The first of his great works, Die Geschichte der scholastischen Methode, in two volumes, 1909 and 1911 made extensive use of unpublished medieval texts. After the publication of his two-volume work, he was awarded an honorary doctorates by the Institut supérieur de philosophie (Higher Institute of Philosophy) of Louvain in 1913.

Grabmann was called to the University of Vienna in 1913 to fill the chair of Christian philosophy at the Faculty of Theology. There, he completed pioneering research on the history of Aristotelianism in the 13th century which was published in 1916 as Forschungen über die lateinischen Aristoteles-Übersetzungen des XIII. Jahrhunderts.

Grabmann returned to Bavaria in 1918 to serve as professor of dogmatic theology at the University of Munich. His research and publications flourished, including 212 books, articles, and reviews. Between 1921 and 1938, his research took him to most of the major Italian libraries specializing in medieval studies, as well as to libraries in Spain, France, Belgium, and Sweden.

Influence in philosophy
Grabmann's thought was instrumental in the modern understanding of scholasticism and the pivotal role of Aquinas. He was the first scholar to work out the outlines of the ongoing development of thought in scholasticism. He was first to see that Aquinas had a response and development of thought rather than a single, coherently emerged and organic whole.

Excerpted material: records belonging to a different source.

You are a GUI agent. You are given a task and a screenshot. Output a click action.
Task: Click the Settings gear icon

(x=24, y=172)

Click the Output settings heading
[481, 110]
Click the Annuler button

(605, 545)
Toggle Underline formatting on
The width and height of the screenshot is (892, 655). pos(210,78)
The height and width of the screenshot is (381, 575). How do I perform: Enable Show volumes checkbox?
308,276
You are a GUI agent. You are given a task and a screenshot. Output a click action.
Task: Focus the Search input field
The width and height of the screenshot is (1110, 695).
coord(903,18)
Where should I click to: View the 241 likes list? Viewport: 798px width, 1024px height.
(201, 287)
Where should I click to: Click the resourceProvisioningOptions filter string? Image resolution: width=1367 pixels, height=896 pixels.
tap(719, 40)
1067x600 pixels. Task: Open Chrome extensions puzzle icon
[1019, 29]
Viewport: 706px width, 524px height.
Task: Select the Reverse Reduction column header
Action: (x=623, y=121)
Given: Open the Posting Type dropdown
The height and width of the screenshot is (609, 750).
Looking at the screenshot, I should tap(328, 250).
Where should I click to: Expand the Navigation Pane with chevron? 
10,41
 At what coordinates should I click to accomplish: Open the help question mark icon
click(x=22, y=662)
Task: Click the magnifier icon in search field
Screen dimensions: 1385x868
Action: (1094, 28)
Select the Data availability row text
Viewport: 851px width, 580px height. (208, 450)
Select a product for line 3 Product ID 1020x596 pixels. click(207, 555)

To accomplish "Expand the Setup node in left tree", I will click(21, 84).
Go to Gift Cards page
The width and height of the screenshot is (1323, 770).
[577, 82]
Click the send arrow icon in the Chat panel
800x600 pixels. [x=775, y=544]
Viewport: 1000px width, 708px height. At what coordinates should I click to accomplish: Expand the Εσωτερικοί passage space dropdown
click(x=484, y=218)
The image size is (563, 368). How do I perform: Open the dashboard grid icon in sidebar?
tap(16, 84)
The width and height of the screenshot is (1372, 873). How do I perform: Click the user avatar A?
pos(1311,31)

According to Battista Mondin, Grabmann interprets Aquinas' metaphysics as an advanced version of Aristotle's based on the notion of common being (ens commune) and his rational theology as employing an original concept of being to describe the Divine attributes based on the notion of subsistent being itself (esse ipsum subsistens).

Grabmann was foundational in fostering the variety of contemporary interpretations of both scholasticism and Aquinas.

Death
He died in Eichstätt.

Works
Grabmann's 2-volume masterpiece The History of Scholastic Method (Die Geschichte der scolastischen Methode) (1909-1911) is the first scholarly work to outline the ongoing development of scholasticism.

His “Thomas Aquinas: His Personality and Thought” (Thomas von Aquin, eine einführung in seine persönlichkeit und gedankenwelt) (1912) emphasizes Aquinas' development of thought more than a single, coherent system.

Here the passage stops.